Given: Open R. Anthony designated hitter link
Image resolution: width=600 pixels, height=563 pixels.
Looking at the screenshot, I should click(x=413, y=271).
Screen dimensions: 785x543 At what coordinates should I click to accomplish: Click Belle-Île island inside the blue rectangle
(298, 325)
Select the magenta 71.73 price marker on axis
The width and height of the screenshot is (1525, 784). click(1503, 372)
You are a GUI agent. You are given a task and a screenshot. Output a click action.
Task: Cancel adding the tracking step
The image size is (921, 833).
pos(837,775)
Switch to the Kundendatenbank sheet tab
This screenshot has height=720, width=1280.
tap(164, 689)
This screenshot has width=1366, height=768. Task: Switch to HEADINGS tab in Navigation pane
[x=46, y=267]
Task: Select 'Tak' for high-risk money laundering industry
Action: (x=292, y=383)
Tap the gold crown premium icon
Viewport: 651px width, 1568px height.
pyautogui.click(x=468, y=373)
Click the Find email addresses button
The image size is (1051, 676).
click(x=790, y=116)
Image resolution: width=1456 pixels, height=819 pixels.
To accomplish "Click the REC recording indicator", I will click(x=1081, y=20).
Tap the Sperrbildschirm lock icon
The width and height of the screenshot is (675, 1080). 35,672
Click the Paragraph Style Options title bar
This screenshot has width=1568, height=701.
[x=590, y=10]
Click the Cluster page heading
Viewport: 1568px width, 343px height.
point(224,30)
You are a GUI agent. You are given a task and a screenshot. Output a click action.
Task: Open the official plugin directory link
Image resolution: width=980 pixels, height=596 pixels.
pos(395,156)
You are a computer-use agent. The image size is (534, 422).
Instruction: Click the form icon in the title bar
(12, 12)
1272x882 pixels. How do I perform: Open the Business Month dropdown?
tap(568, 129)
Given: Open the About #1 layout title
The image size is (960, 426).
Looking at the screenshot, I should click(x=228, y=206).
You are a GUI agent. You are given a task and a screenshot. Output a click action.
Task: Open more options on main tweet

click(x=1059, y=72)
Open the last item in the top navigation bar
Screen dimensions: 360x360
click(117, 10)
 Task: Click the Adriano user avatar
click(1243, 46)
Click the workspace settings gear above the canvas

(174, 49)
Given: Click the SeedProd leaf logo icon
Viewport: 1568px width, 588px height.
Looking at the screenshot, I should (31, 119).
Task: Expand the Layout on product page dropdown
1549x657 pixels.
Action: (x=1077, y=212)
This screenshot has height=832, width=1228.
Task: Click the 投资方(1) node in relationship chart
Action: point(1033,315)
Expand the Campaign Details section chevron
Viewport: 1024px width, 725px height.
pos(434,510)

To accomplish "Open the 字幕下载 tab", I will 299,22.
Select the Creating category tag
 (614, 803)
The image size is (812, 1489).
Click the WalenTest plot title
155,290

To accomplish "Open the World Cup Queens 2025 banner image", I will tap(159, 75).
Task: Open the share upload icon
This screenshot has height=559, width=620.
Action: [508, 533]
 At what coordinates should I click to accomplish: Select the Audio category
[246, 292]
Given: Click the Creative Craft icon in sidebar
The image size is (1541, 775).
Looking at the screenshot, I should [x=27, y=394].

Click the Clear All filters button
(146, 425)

=-=-=

▸ WORK TASK
Figure out how many lines of the material include the string "link", and reply with only that figure.

▸ RESPONSE
2